Task directions:
Every entry below should be restated word for word, except for its images.

The data:
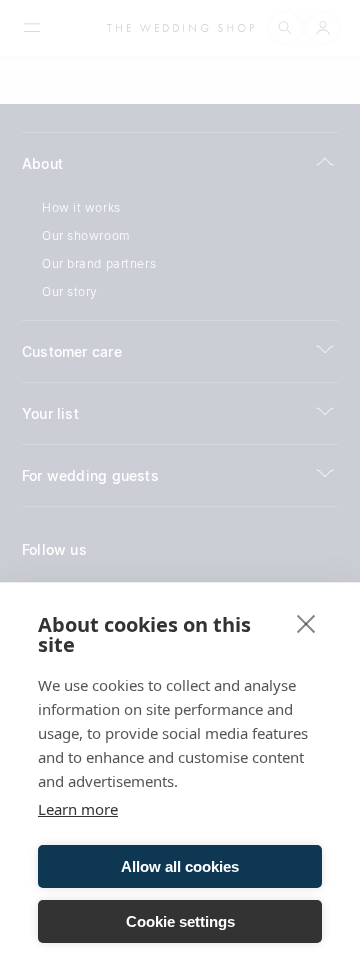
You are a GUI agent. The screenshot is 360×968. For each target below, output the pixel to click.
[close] (306, 623)
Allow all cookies (180, 866)
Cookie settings (180, 921)
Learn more (78, 809)
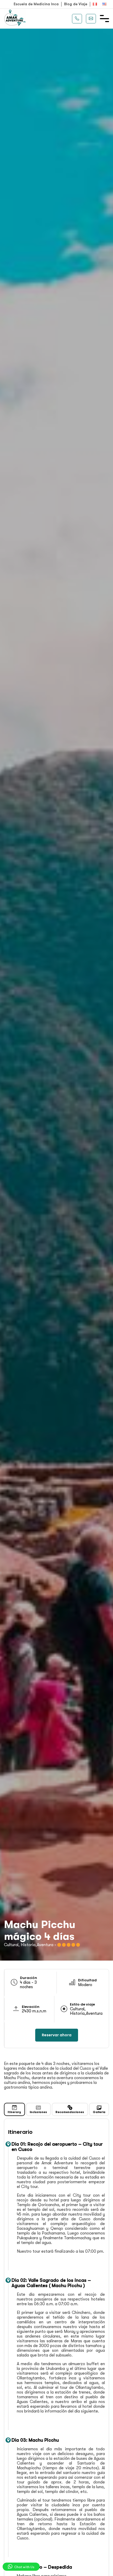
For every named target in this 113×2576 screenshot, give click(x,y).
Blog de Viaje (75, 4)
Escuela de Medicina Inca (36, 4)
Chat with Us (23, 2567)
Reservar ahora (56, 2035)
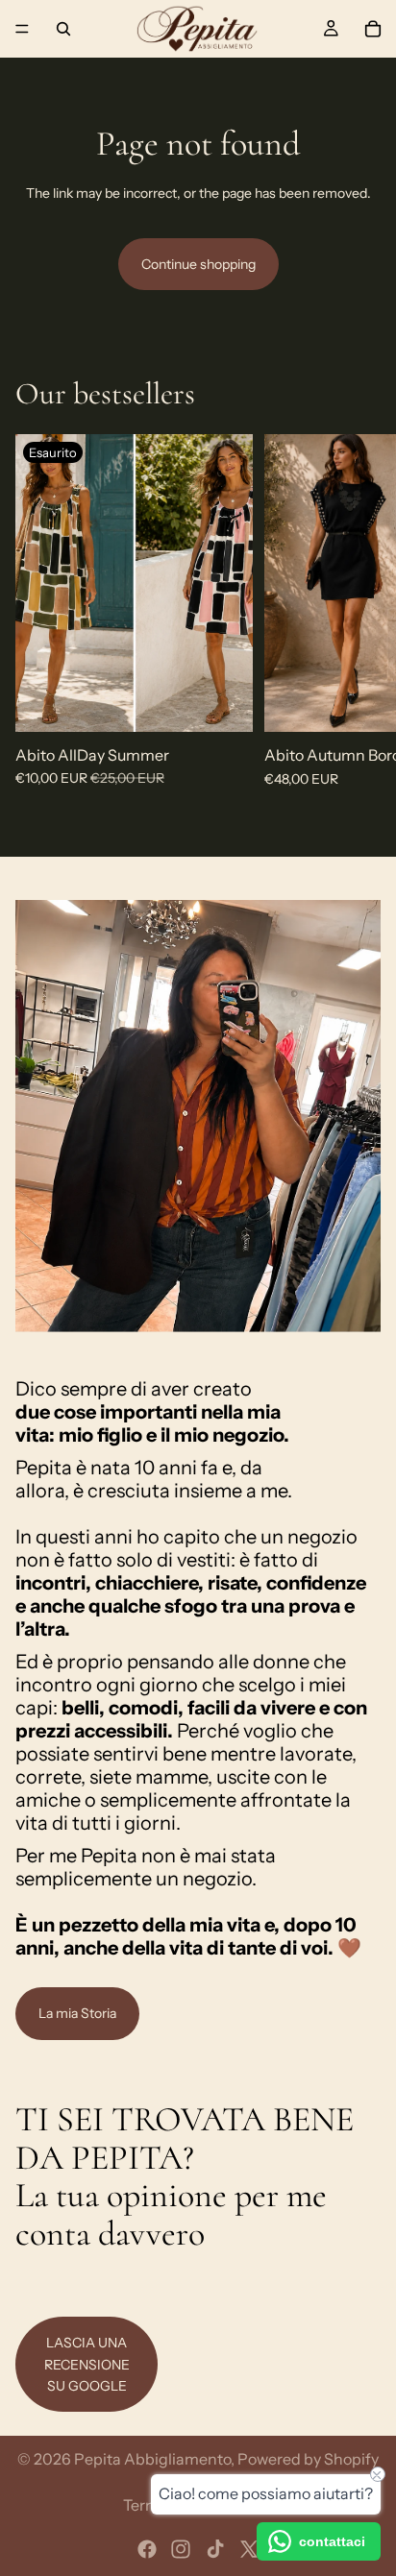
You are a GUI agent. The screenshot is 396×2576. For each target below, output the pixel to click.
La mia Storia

Your solution:
You are a GUI agent. The screenshot is 360×968. For each target below, output the pixel to click.
[close] (306, 623)
Allow all cookies (180, 866)
Cookie settings (180, 921)
Learn more (78, 809)
For every named target in this 113×2576 screenshot, give click(x,y).
Blog de Viaje (75, 4)
Escuela de Medicina Inca (36, 4)
Chat with Us (23, 2567)
Reservar ahora (56, 2035)
You are a GUI agent. The screenshot is 396×2576. For each target below, output the pixel to click.
La mia Storia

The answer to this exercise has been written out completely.